Pompeo moves to blacklist Yemen's Huthis as a 'terrorist' group
US Secretary of State Mike Pompeo has moved to brand Yemen's Iranian-linked Huthi rebels as terrorists, a last-minute move in defiance of aid groups who fear it will worsen a humanitarian crisis.
Unless Congress blocks the decision, the Huthis will be blacklisted on January 19 -- one day before the inauguration of President-elect Joe Biden, whose aides had hoped to mount a fresh push to end Yemen's devastating six-year-old war.
Pompeo's action could complicate Biden's promised efforts to restart diplomacy with Iran and to reassess the US alliance with Saudi Arabia, which has led a bloody offensive in its impoverished southern neighbor.
"The designations are intended to hold Ansar Allah accountable for its terrorist acts, including cross-border attacks threatening civilian populations, infrastructure and commercial shipping," Pompeo said in a statement late Sunday, using the official name of the Huthi movement.
The Huthis have "led a brutal campaign that has killed many people, continues to destabilize the region and denies Yemenis a peaceful solution to the conflict in their country," he added.
Pompeo also designated as terrorists three leaders of the movement, including their chief Abdul Malik al-Huthi.
He pointed to a December 30 attack on an airport in Yemen's second city Aden, which killed 26 people and was blamed by the Saudi-backed government on the Huthis.
Fears of aid groups
The rebel group controls much of Yemen, including the capital Sanaa, and is already under US sanctions.
But a designation as a terrorist group is expected to scare away outside actors from many transactions with Huthi authorities, including bank transfers and buying food and fuel, for fear of US prosecution.
Aid groups have warned Pompeo against the blacklisting of the Huthis, saying that they have no option but to deal with what is the de facto government in northern Yemen.
"We must be able to negotiate access for our aid and protection of civilians with all sides to all conflicts. Our humanitarian work must not be criminalized," Jan Egeland, secretary general of the Norwegian Refugee Council, said in November.
Pompeo insisted that the State Department was aware of the concerns and would work with non-governmental groups and the United Nations to ensure that aid goes through.
"We are planning to put in place measures to reduce their impact on certain humanitarian activity and imports into Yemen," Pompeo said.
President Donald Trump's administration has been ramping up pressure on Iran in its final days, hoping to make it more difficult logistically and politically for Biden to ease sanctions as he seeks a return to a nuclear agreement.

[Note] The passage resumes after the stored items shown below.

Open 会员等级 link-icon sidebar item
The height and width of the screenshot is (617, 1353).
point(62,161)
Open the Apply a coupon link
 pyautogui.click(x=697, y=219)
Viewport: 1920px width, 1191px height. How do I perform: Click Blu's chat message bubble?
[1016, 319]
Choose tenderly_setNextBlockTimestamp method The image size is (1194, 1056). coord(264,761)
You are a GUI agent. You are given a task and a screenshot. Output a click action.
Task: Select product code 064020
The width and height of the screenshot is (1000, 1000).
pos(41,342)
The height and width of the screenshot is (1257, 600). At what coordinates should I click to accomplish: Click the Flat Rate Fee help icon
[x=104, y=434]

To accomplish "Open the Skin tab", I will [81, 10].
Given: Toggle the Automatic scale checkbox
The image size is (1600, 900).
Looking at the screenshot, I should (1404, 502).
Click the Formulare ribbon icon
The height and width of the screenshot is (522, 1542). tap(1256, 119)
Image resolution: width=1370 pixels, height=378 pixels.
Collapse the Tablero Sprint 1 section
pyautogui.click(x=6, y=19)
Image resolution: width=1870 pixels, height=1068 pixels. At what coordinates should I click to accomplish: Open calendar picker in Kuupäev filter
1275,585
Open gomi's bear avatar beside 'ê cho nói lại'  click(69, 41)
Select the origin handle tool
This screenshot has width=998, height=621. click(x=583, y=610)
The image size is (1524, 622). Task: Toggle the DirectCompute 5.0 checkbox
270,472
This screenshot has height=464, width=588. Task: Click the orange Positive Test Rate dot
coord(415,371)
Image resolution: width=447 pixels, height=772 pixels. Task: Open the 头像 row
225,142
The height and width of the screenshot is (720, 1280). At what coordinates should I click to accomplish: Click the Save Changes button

US officials and analysts say that Iran has armed the Huthis, with which the Shiite clerical state has religious kinship, but some experts question the extent of cooperation and see Tehran primarily as interested in bogging down Saudi Arabia, whose brutal air campaign has included strikes on civilian targets.
Tens of thousands of people, mostly civilians, have been killed and millions displaced in Yemen's war, with most of the nation dependent on some form of aid to survive.
Ignoring Congressional warnings
Pompeo issued the statement shortly before midnight on a Sunday. Under US law, Congress has seven days in which it can object to a designation of a foreign terrorist group.
But Congress will likely be focused on other issues, as the House of Representatives looks at impeaching President Donald Trump for a second time after he encouraged a mob that on January 6 stormed the Capitol to disrupt a ceremonial session that certified Biden's election victory.
Lawmakers from Biden's Democratic Party had already told Pompeo that the step would both jeopardize aid and peace efforts.
"This designation would almost certainly prevent the critical delivery of food, medical supplies and other items necessary to combat both Covid-19 and famine," said a joint appeal late last year by three senators -- Democrats Chris Coons and Chris Murphy and Republican Todd Young.
In an open letter to Pompeo last month, retired US diplomats, including six former ambassadors to Yemen, also doubted that the Huthis met the legal definition of a terrorist group.
"In fact, designating the Huthi movement will be perceived as politically motivated and will undermine the credibility of US counterterrorism programs and policies, which serve as a first line of our nation's defense," they wrote.
Pompeo -- who met Friday for the first time with his designated successor, Antony Blinken, after Trump begrudgingly acknowledged his election loss -- has been moving forward on a series of major decisions as the clock ticks on his tenure.
The Secretary of State on Saturday eased restrictions on US officials' interactions with Taiwan and has indicated that he wants to return Cuba to a list of state sponsors of terrorism.